Being as tall as he is Atlas could probably easily reach up and swat her "Angel-Wings"  off the harness.
_"geeze I hope he don't.......  HOLY MOLY!!" _  she thinks finally taking in the man-mountain that is Atlas.
and as she's thinking it, her mouth says it...
*"HOLY MOLY!!"*
*"Mister yer GI-NORMOUS!!..."*

Even though he'd said so,  just lookin' at Atlas wasn't nearly everything Sally wanted to know about him...  Everyone else in the room just dissapeared (in Sally's eyes)  and she began with childlike glee...

*"Geeze Mr. Atlas,  your momma musta been  HUGE...  How tall are you?  You must weigh as much as a jeep, huh??  When you're big do you eat lots more?  and when you get small does all that food get small too or is your tummy just really big?   Where do you buy boots?  How tall is your girlfriend?  Do you like airplanes??  Can you see really far when you're walkin down the street?   You're as big as three men, are you as strong??   You toenail clippers must be the size of a hacksaw...  Do you let people ride on your shoulders?!!  Have you ever mooshed anyone by walkin on them by accident??   ...  and how come you have a big fluffy beard but no hair on your head?!??....   
HEY....  wait a minute -  he said HIS name was Paul...  are you Babe the Blue Ox??"*
Enquiring minds want to know...  as Sally jumps up to grab his hand...


----------



## Velmont (Jun 29, 2004)

Lianne looks at Sally. 

_Great, she looks more like a kid. I hope my first impression is wrong... hardly!_

While Lily is looking at Altlas trying to impress Sally with his strenght, she grab something that is near her mindlessly and start to throw it in the air and catch it back.


----------



## Mark Chance (Jul 3, 2004)

Seventy-two hours passes like the blink of an eye. By 1000 on Thursday, 11 December 1942, the four newest American metahuman recruits are in a military transport plane, having stowed their duffles and other gear. PO3 Gaines is with them. He hands out itineraries after the plane reaches altitude.

"We'll be at Fort Lewis being briefed by 1300," he explains. "We'll get mess at the same time. We're done by 1400. The plane'll be refueled by then. We depart Lewis at 1430, destination Adak Island. That's a longer flight. Probably around 2000, we'll land at the airstrip on Adak. I'm sure the commander there will want to talk with you, so dinner's going to be late."

The flight to Lewis is somewhat dull, but conforms to Gaines's schedule of events. As soon as the plane taxis to a halt, Gaines leads the group to the nearest building. Inside are three long folding tables set up in a U, surrounded by more chairs than are necessary. A portable field kitchen is set up. Steam rises from the mess. Salisbury steak, baked beans, boiled carrots and broccoli, and buttered yeast rolls are tonight's menu.

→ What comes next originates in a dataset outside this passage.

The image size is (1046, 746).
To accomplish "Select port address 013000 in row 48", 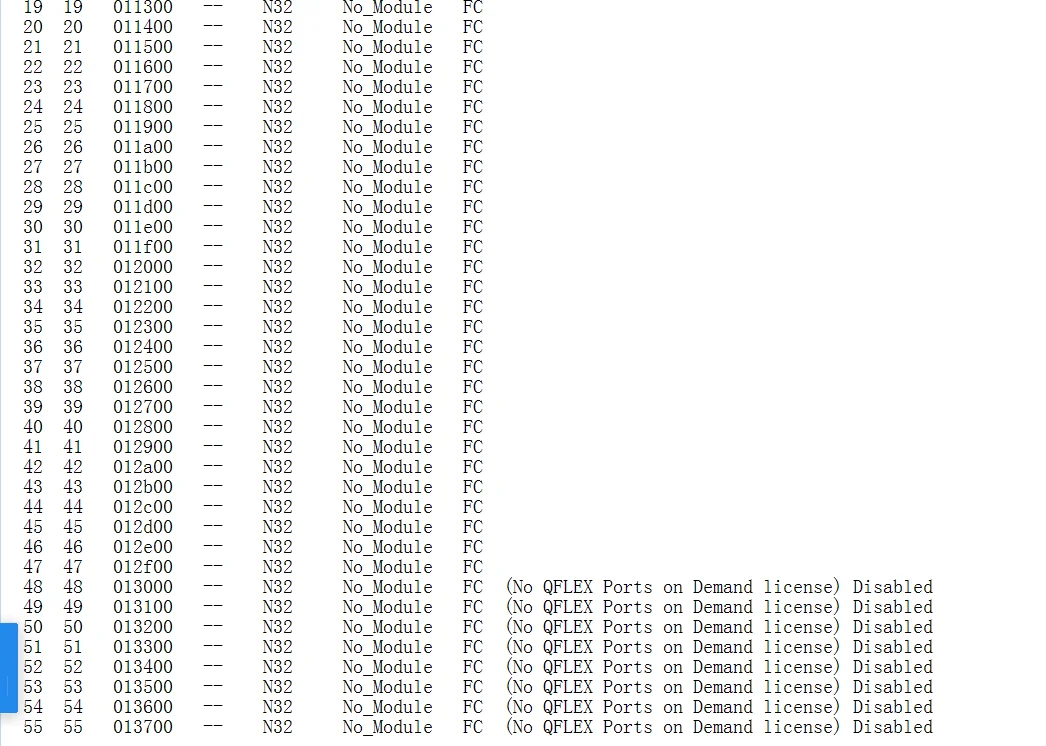I will coord(143,587).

"Grab a tray and serve yourselves," says a burly man in Army uniform. His ranks denotes him as a major. "I'm Major Hazard. Once you've grabbed your chow, have a seat."


----------



## Kevin Perrine (Jul 3, 2004)

*Mustang Sally*



			
				Mark Chance said:
			
		

> The flight to Lewis is somewhat dull, but conforms to Gaines's schedule of events.




The flight over was REALLY bumpy,  Sally had begun to sweat and nearly had to use the "barf-bags" on re-entry...
She loved flighy but not like that ...  the big airbus was to confined and a touch of claustrophobia mixed with the fact that she just couldn't control the flight made her sick to her stomach...

_uuughhh,  okay gotta think -  my wings are in the cargo hold ...  if the plane started going down, how would I make it to....._
Sally glanced around ever more nervous looking for the exit toward the hold.  She caught the eye of a few of her new  "teammates"  and nervously tried to waive -  to play off her fears...  
_great...!!  they're gonna think I'm a lousy scarey-cat....._
As she turned to grip the arm rests a little tighter for the duration of the flight...




			
				Mark Chance said:
			
		

> As soon as the plane taxis to a halt, Gaines leads the group to the nearest building. Inside are three long folding tables set up in a U, surrounded by more chairs than are necessary. A portable field kitchen is set up. Steam rises from the mess. Salisbury steak, baked beans, boiled carrots and broccoli, and buttered yeast rolls are tonight's menu.
> 
> "Grab a tray and serve yourselves," says a burly man in Army uniform. His ranks denotes him as a major. "I'm Major Hazard. Once you've grabbed your chow, have a seat."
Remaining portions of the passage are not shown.